La trasposizione cinematografica di I fratelli Karamavoz di Fëdor Dostoevskij, realizzata dal regista Petr Zelenka, è un interessante esperimento filmico: un crogiolo di lingue, idiomi e linguaggi artistici che ruotano attorno ad una vera tragedia. La morte, infatti, del figlio di un manovale, caduto da una passarella mentre lavorava, è il vero e avvertito dramma scenico, che rovescia e reinterpreta quello letterario. Ambientato in diverse città dell’Europa dell’Est, il film – in sala, in lingua originale, dal 27 marzo tramite Distribuzione Indipendente – ha per protagonisti alcuni tra i più importanti artisti teatrali di Praga, Varsavia e Cracovia, accompagnati da una traduttrice, in una vecchia acciaieria abbandonata per provare la rappresentazione di I fratelli Karamazov.
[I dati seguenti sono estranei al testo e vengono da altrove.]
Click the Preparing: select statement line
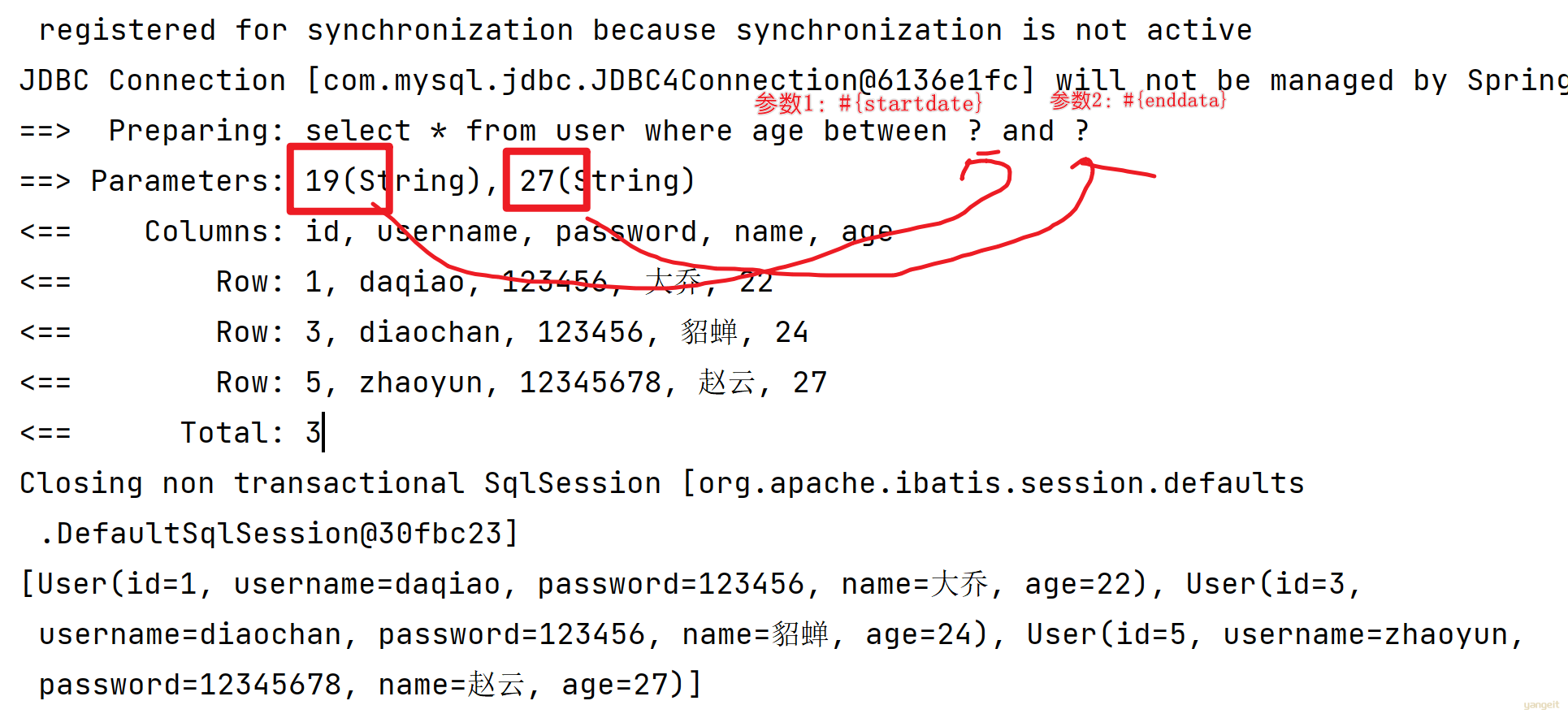This screenshot has height=718, width=1568. [x=554, y=131]
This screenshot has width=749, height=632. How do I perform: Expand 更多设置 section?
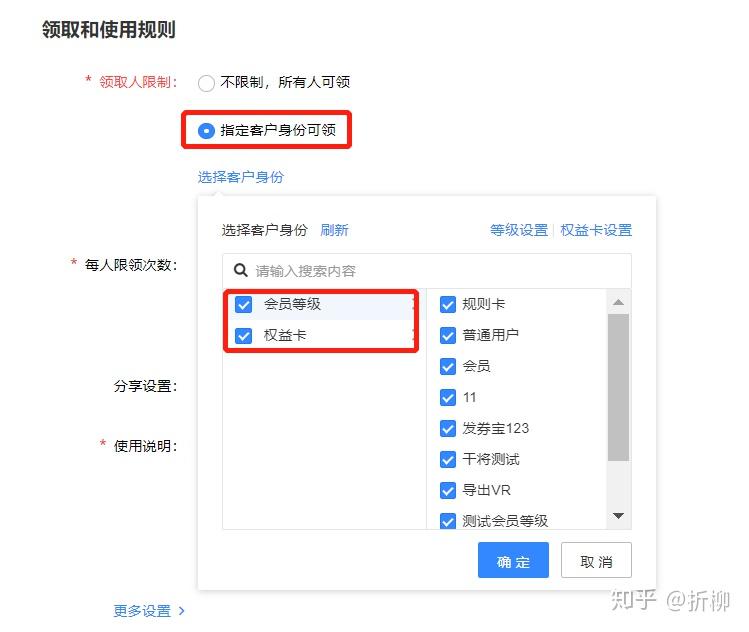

E proprio l’acciaieria diventa il luogo della catarsi delle coscienze dal dramma: non di quello letterario, ma di quello reale accaduto al figlio di un manovale. Così il volto disperato e sofferente del padre si oppone e si alterna al dramma scenico: tocca e sconvolge gli attori più della stessa rappresentazione. Il parricidio, compiuto da Dmitrij, e la famiglia, descritta da Dostoevskij, sono dunque considerati ed interpretati in toni burleschi e comici, mentre il vero dramma, la morte di un giovane operaio, unisce tutti i protagonisti, che, come in una famiglia, si raccolgono nel dolore.

E sebbene la struttura del racconto cinematografico segua, in generale, quella letteraria con l’introduzione e descrizione iniziali dei personaggi, la rappresentazione del dramma e il processo, diversi sono invece i valori sui cui poggia il conflitto. A quello letterario tra fede e libero arbitrio si sostituisce quello cinematografico tra linguaggi e lingue raggiungendo il suo acume nei valori attribuiti al dramma familiare rispetto a quello scenico. Il regista con questa pellicola, che ha già ottenuto un Premio FIPRESCI e una Menzione Speciale alla regia al 43° Karlovy Vary International Film, rilegge così, in modo del tutto originale, l’opera letteraria e lo stesso dramma.